• [EXERCISE DESCRIPTION] Exact reproduction required: the lines below from the line with "Le randonneur (40, 24)" to the line with "Commentaire (30, 1853)", both ends included, and no others.

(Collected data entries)
■ ■ ■ ■
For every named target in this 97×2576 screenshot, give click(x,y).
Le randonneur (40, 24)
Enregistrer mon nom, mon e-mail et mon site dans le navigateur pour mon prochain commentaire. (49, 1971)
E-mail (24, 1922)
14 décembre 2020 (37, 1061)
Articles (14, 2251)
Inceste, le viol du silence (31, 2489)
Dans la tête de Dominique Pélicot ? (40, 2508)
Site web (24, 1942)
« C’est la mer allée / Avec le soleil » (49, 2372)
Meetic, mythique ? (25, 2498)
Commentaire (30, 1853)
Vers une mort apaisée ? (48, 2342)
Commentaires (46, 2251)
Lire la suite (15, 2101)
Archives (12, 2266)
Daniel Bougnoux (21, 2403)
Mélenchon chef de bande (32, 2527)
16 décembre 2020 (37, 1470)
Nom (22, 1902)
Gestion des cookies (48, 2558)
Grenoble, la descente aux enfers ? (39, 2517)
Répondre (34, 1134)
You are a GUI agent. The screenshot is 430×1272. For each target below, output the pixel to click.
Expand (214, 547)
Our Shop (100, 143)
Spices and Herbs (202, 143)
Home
■ ■ ■ ■
• [EXERCISE RESULT]
Le randonneur (40, 24)
Enregistrer mon nom, mon e-mail et mon site dans le navigateur pour mon prochain commentaire. (49, 1971)
E-mail (24, 1922)
14 décembre 2020 (37, 1061)
Articles (14, 2251)
Inceste, le viol du silence (31, 2489)
Dans la tête de Dominique Pélicot ? (40, 2508)
Site web (24, 1942)
« C’est la mer allée / Avec le soleil » (49, 2372)
Meetic, mythique ? (25, 2498)
Commentaire (30, 1853)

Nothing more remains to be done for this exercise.